* Provided information
=== Begin Enclosure ===
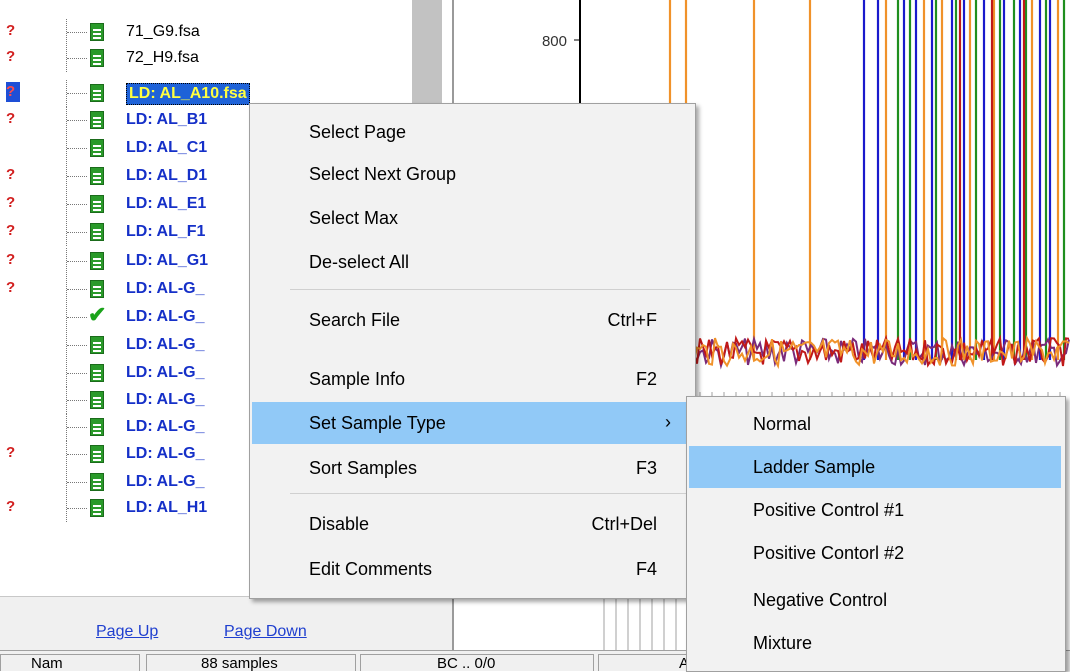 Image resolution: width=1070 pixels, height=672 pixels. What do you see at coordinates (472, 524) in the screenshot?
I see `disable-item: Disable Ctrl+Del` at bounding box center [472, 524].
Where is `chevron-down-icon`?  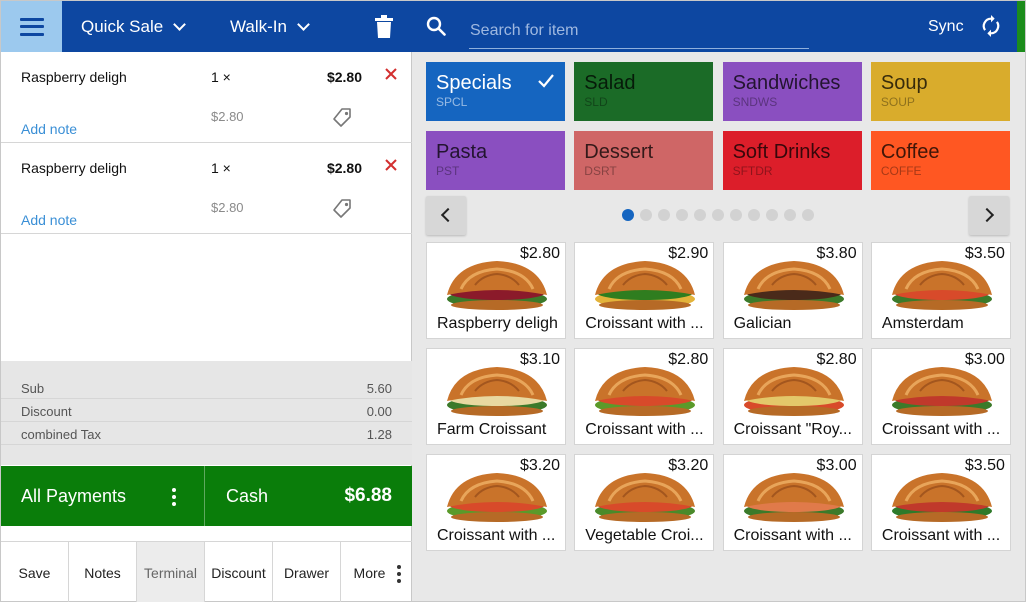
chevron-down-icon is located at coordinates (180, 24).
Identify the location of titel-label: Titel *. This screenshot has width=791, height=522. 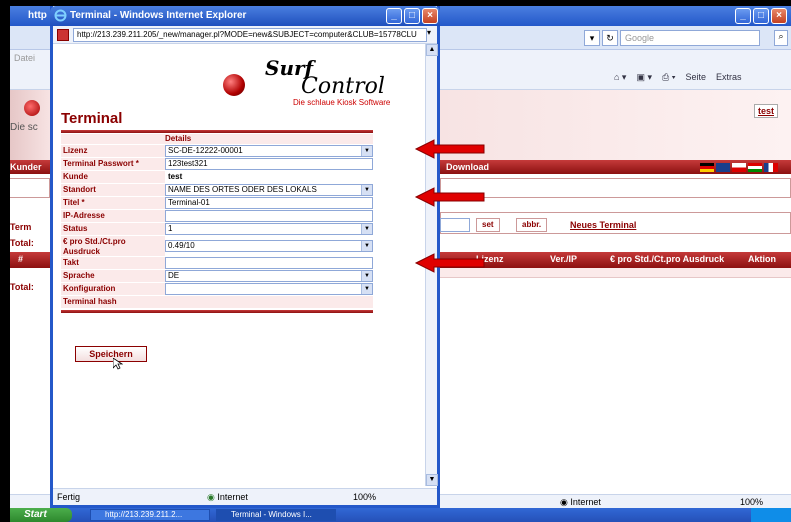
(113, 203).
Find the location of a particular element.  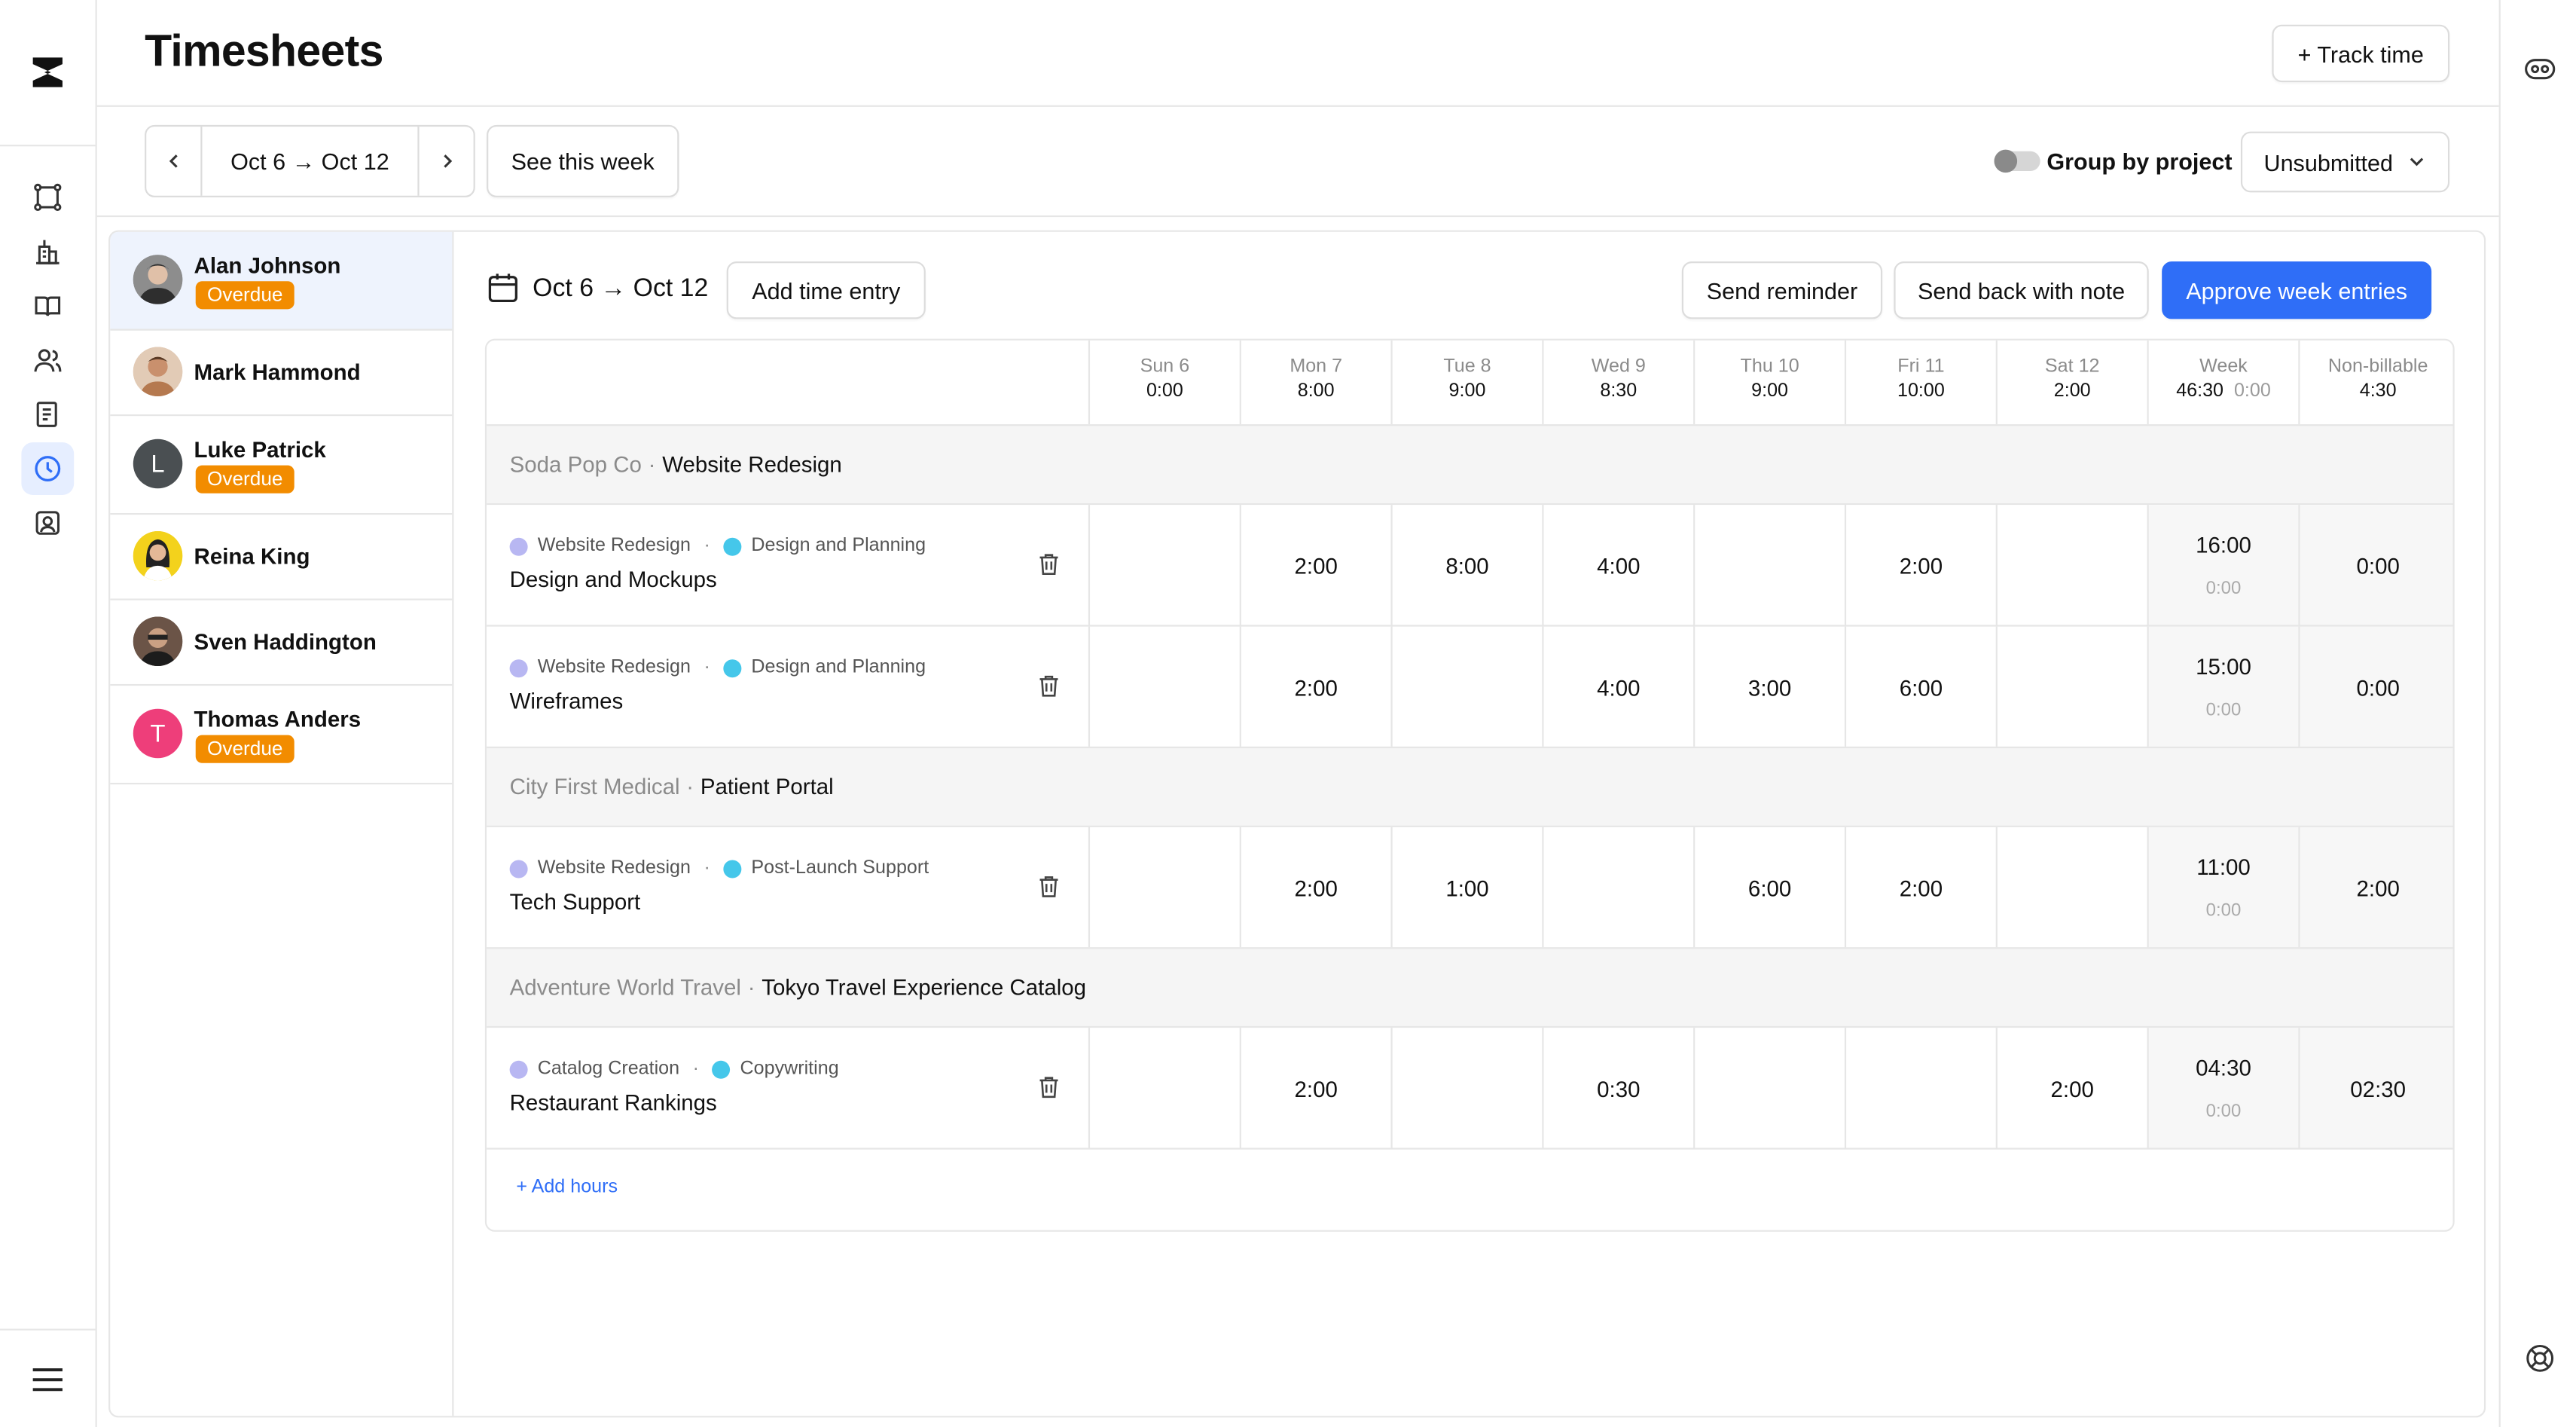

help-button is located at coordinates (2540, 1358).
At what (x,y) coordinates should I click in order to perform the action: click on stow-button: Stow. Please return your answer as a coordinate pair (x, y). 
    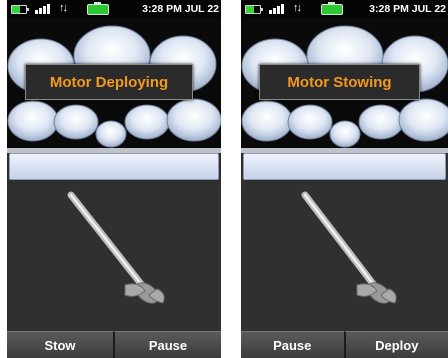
=== End Enclosure ===
* Exercise details
Rewrite the data, beginning at the line that has "Identify the location" and stopping after the line that has "help-button is located". Replace every "location" with "position", keep everything else the same, and leave the pictures out.

* Solution
Identify the position of titel-label: Titel *. This screenshot has width=791, height=522. 
(113, 203).
Find the position of a particular element.  

help-button is located at coordinates (2540, 1358).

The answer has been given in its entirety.